Prompt.
Could you give every record again, exactly as it reads?

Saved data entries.

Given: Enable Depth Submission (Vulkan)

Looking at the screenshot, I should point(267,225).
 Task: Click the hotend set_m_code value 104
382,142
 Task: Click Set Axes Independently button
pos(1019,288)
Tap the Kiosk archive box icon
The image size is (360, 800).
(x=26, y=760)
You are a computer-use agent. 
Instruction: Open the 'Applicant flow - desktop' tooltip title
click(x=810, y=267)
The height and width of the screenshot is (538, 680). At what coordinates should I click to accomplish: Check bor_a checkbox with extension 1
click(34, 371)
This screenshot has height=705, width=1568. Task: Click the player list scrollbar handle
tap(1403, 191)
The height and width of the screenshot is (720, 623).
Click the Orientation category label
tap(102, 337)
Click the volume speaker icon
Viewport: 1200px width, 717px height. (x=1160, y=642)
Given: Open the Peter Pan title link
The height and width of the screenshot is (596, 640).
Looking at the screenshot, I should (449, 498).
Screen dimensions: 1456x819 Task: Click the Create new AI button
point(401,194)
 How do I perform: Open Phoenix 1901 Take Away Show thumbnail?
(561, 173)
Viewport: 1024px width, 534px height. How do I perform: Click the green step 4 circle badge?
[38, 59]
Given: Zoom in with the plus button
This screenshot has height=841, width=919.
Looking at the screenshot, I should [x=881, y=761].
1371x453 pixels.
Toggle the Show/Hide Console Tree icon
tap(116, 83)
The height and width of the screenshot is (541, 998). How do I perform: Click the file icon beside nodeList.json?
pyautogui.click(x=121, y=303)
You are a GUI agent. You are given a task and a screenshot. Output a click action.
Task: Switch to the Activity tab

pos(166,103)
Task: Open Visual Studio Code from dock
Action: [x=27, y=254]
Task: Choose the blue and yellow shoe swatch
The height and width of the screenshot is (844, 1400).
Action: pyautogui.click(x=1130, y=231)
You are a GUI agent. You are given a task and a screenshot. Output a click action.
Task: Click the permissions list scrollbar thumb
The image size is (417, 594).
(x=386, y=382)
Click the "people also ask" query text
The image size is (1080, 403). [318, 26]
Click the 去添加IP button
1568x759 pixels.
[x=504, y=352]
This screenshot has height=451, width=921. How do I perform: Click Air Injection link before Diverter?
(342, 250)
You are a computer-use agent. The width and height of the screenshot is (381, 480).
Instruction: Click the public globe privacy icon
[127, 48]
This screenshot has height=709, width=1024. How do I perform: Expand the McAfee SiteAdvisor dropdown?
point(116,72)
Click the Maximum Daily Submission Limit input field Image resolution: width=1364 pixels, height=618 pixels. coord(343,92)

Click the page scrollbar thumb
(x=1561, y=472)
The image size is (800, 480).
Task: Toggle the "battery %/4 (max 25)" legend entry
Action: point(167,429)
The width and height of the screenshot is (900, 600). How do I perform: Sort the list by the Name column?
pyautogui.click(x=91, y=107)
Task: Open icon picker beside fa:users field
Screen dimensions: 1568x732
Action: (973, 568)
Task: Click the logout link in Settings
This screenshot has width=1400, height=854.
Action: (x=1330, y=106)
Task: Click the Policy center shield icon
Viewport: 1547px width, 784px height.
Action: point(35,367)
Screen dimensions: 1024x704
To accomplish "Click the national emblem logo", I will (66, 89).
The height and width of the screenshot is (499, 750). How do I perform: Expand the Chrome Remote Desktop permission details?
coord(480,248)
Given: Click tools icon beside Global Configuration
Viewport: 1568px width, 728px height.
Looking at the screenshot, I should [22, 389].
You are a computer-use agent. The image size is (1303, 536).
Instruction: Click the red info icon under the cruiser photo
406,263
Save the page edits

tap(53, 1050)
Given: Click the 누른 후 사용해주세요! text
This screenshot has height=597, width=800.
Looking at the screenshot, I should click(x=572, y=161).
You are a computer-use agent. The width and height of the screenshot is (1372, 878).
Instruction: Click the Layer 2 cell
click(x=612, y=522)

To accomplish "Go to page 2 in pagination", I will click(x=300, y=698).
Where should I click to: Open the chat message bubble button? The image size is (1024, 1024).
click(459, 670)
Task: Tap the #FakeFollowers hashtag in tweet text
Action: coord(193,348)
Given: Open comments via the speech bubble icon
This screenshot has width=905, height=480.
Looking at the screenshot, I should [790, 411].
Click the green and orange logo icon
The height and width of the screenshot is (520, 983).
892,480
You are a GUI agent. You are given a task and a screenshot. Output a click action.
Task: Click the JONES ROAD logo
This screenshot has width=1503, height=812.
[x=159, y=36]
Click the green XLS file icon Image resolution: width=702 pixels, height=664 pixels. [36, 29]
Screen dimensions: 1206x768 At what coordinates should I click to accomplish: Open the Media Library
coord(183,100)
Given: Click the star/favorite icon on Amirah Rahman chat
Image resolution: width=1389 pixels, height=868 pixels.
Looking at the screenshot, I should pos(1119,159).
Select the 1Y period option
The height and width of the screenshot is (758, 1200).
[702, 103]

Answer to this problem.
Given: Enable Depth Submission (Vulkan)

Looking at the screenshot, I should point(267,225).
 Task: Click the hotend set_m_code value 104
382,142
 Task: Click Set Axes Independently button
pos(1019,288)
Tap the Kiosk archive box icon
The image size is (360, 800).
(x=26, y=760)
You are a computer-use agent. 
Instruction: Open the 'Applicant flow - desktop' tooltip title
click(x=810, y=267)
The height and width of the screenshot is (538, 680). At what coordinates should I click to accomplish: Check bor_a checkbox with extension 1
click(34, 371)
This screenshot has height=705, width=1568. Task: Click the player list scrollbar handle
tap(1403, 191)
The height and width of the screenshot is (720, 623).
Click the Orientation category label
tap(102, 337)
Click the volume speaker icon
Viewport: 1200px width, 717px height. (x=1160, y=642)
Given: Open the Peter Pan title link
The height and width of the screenshot is (596, 640).
Looking at the screenshot, I should (449, 498).
Screen dimensions: 1456x819 Task: Click the Create new AI button
point(401,194)
 How do I perform: Open Phoenix 1901 Take Away Show thumbnail?
(561, 173)
Viewport: 1024px width, 534px height. How do I perform: Click the green step 4 circle badge?
[38, 59]
Given: Zoom in with the plus button
This screenshot has height=841, width=919.
Looking at the screenshot, I should [x=881, y=761].
1371x453 pixels.
Toggle the Show/Hide Console Tree icon
tap(116, 83)
The height and width of the screenshot is (541, 998). How do I perform: Click the file icon beside nodeList.json?
pyautogui.click(x=121, y=303)
You are a GUI agent. You are given a task and a screenshot. Output a click action.
Task: Switch to the Activity tab

pos(166,103)
Task: Open Visual Studio Code from dock
Action: [x=27, y=254]
Task: Choose the blue and yellow shoe swatch
The height and width of the screenshot is (844, 1400).
Action: pyautogui.click(x=1130, y=231)
You are a GUI agent. You are given a task and a screenshot. Output a click action.
Task: Click the permissions list scrollbar thumb
The image size is (417, 594).
(x=386, y=382)
Click the "people also ask" query text
The image size is (1080, 403). [318, 26]
Click the 去添加IP button
1568x759 pixels.
[x=504, y=352]
This screenshot has height=451, width=921. How do I perform: Click Air Injection link before Diverter?
(342, 250)
You are a computer-use agent. The width and height of the screenshot is (381, 480).
Instruction: Click the public globe privacy icon
[127, 48]
This screenshot has height=709, width=1024. How do I perform: Expand the McAfee SiteAdvisor dropdown?
point(116,72)
Click the Maximum Daily Submission Limit input field Image resolution: width=1364 pixels, height=618 pixels. coord(343,92)

Click the page scrollbar thumb
(x=1561, y=472)
The image size is (800, 480).
Task: Toggle the "battery %/4 (max 25)" legend entry
Action: point(167,429)
The width and height of the screenshot is (900, 600). How do I perform: Sort the list by the Name column?
pyautogui.click(x=91, y=107)
Task: Open icon picker beside fa:users field
Screen dimensions: 1568x732
Action: (973, 568)
Task: Click the logout link in Settings
This screenshot has width=1400, height=854.
Action: (x=1330, y=106)
Task: Click the Policy center shield icon
Viewport: 1547px width, 784px height.
Action: point(35,367)
Screen dimensions: 1024x704
To accomplish "Click the national emblem logo", I will (66, 89).
The height and width of the screenshot is (499, 750). How do I perform: Expand the Chrome Remote Desktop permission details?
coord(480,248)
Given: Click tools icon beside Global Configuration
Viewport: 1568px width, 728px height.
Looking at the screenshot, I should [22, 389].
You are a computer-use agent. The image size is (1303, 536).
Instruction: Click the red info icon under the cruiser photo
406,263
Save the page edits

tap(53, 1050)
Given: Click the 누른 후 사용해주세요! text
This screenshot has height=597, width=800.
Looking at the screenshot, I should click(x=572, y=161).
You are a computer-use agent. The width and height of the screenshot is (1372, 878).
Instruction: Click the Layer 2 cell
click(x=612, y=522)

To accomplish "Go to page 2 in pagination", I will click(x=300, y=698).
Where should I click to: Open the chat message bubble button? The image size is (1024, 1024).
click(459, 670)
Task: Tap the #FakeFollowers hashtag in tweet text
Action: coord(193,348)
Given: Open comments via the speech bubble icon
This screenshot has width=905, height=480.
Looking at the screenshot, I should [790, 411].
Click the green and orange logo icon
The height and width of the screenshot is (520, 983).
892,480
You are a GUI agent. You are given a task and a screenshot. Output a click action.
Task: Click the JONES ROAD logo
This screenshot has width=1503, height=812.
[x=159, y=36]
Click the green XLS file icon Image resolution: width=702 pixels, height=664 pixels. [36, 29]
Screen dimensions: 1206x768 At what coordinates should I click to accomplish: Open the Media Library
coord(183,100)
Given: Click the star/favorite icon on Amirah Rahman chat
Image resolution: width=1389 pixels, height=868 pixels.
Looking at the screenshot, I should pos(1119,159).
Select the 1Y period option
The height and width of the screenshot is (758, 1200).
[702, 103]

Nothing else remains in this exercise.